Document section:
---+---
Diego Costa Silva (born 11 May 1979), known simply as Diego, is a Brazilian former professional footballer who played as a goalkeeper.

Club career
Born in Itaqui, Rio Grande do Sul, Diego represented in his country Esporte Clube Juventude, Clube Atlético Paranaense, Fluminense FC and Esporte Clube Santo André. He competed in the Série A with all the clubs, for example being an undisputed starter for the second as it finished second in the 2004 season (45 games).

In 2009, Diego moved to Portugal, where he played for Leixões S.C. and Vitória FC, both in the Primeira Liga. At the end of his second campaign with the Setúbal-based team, he was chosen as best player in the squad.

In June 2012, 33-year-old Diego signed for Azerbaijan Premier League side Gabala FC, on a two-year contract. In his first season at his new club he split starting duties with Anar Nazirov, appearing in a total of 18 official matches – two in the domestic cup – and making his debut on 4 August against Simurq PFC.
---+---
Records from a collection:
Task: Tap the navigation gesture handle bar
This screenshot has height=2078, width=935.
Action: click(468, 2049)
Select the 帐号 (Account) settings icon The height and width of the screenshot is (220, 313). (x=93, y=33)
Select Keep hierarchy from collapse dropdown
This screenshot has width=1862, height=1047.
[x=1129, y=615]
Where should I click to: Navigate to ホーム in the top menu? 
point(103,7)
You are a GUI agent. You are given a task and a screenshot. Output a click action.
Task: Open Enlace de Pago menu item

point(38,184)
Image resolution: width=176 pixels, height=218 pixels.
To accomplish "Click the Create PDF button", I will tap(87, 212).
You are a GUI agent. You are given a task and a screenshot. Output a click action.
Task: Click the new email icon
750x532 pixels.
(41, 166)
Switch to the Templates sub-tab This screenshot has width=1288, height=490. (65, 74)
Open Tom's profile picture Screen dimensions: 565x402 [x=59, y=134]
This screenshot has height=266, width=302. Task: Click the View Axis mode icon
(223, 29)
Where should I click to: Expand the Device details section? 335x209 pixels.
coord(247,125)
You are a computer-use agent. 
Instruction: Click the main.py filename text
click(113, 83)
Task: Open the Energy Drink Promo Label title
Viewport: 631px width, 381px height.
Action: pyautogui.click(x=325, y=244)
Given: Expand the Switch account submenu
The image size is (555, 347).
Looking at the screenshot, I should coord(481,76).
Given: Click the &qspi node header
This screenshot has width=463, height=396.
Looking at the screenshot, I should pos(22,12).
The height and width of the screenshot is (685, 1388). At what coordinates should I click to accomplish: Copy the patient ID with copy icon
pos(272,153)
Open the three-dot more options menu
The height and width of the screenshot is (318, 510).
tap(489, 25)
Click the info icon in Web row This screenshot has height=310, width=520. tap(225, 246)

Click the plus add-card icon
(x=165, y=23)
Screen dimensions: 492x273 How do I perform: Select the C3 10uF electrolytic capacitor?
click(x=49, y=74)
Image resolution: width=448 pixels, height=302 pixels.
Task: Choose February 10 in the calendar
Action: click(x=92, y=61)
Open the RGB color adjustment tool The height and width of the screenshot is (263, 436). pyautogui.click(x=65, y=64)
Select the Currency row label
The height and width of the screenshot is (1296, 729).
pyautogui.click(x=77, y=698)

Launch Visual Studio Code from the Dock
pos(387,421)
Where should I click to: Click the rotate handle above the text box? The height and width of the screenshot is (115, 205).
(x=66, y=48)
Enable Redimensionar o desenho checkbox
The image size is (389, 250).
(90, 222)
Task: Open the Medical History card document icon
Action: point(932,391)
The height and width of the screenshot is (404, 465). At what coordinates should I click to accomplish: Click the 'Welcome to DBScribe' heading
---+---
Prompt: According to the biography of the Brazilian goalkeeper, with whom did Diego split starting duties in his first season at Gabala FC?

Response to the exercise: Anar Nazirov